The good news is that there’s hope for our upper arms and in following a routine of toning exercises we can have beautiful non-flabby arms at any age.
A recent study by the American Council on Exercise, a certification agency for pro fitness trainers, has shown that the triangle push-up is the number one exercise for toning the triceps and reducing upper arm flab. The triangle push-up is done like a regular push-up but rather than having your hands below your shoulders, place your hands directly below your chest.
Point fingers and thumbs outward forming a triangle and keep a rigid torso and back. Keep your head in alignment with your spine and raise and lower your body, as you would in regular push-ups. If the extended leg push-up position is too tough at first, knee push-up can be done; push-ups against the wall are also an option if you’re just starting with push-ups.
The reason that triangle push-ups are so effective at strengthening and toning the upper arms is that your body weight is used for resistance; the reason that they’re the number one exercise for toning the triceps is that along with the resistance, no additional equipment is required and it doesn’t take a lot of time in a day. If you’re doing push-ups alone, it’s fine to do them daily but the frequency that you do them also depends on the rest of your workout routine.
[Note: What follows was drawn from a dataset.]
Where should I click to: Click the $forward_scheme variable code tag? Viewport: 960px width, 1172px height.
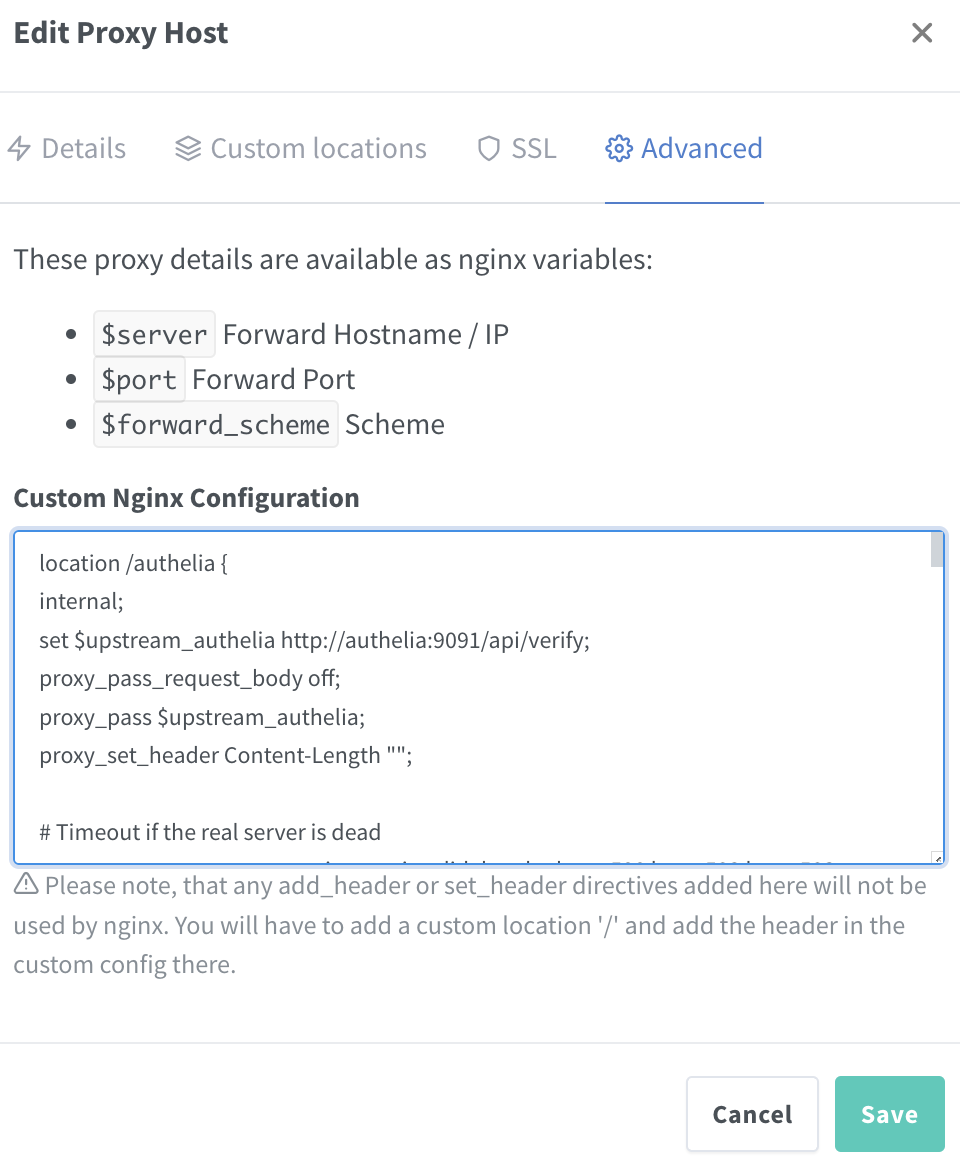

The advice of trainers is to listen to your body, start by doing a few sets and gauging how your joints and muscles feel after each set, taking a day off push-ups in between will allow the muscles to rebuild. Start slow doing a few sets and aim to do them four times per week. Listen to your body and don’t work to the point of feeling pain. If you’re exercising regularly, you’ll be able to judge how many sets are right for you; if you’re starting an exercise routine, discuss it with a trainer to be sure you’re making the most of the time you spend exercising.
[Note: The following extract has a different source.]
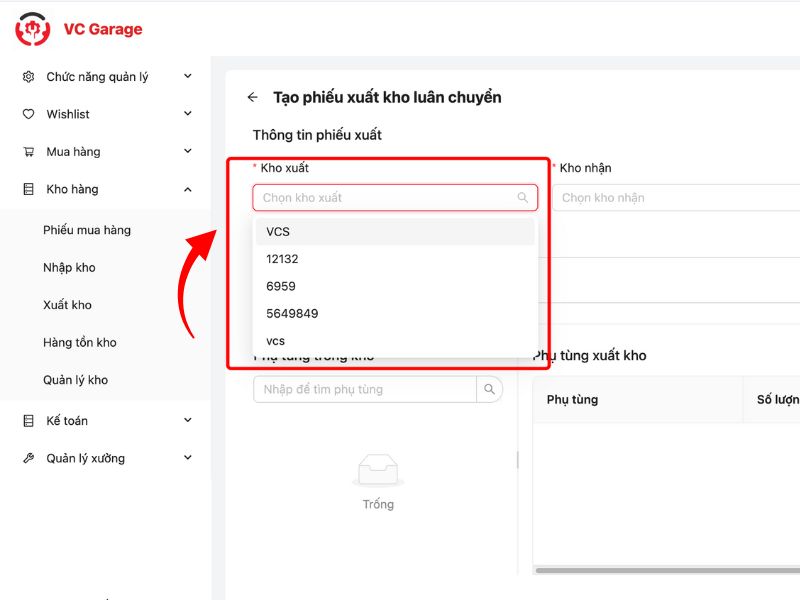The image size is (800, 600).
Task: Click the back arrow beside the page title
Action: 252,97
As we age the benefit of exercise and strength training is more than just for weight control; it helps strengthen bones. Dedication and a little knowledge plus advice from a personal trainer will help women over 60 benefit by incorporating strength exercises into a fitness routine.
Communities for older adults, retirement residences, independent living and seniors’ centres, tend to be more equipped with fitness programs and trainers today than ever before. With the high priority on fitness from the baby boomer generation and the demand for facilities that cater to all age groups, whether aging at home or relocating to a seniors’ community, there’s no lack of access to fitness.
On the topic of toning the triceps, whether you incorporate push-ups or strength training with weights, if you’ve accomplished toned upper arms at age 60+ you may find yourself being asked to divulge your fitness secrets to women half your age!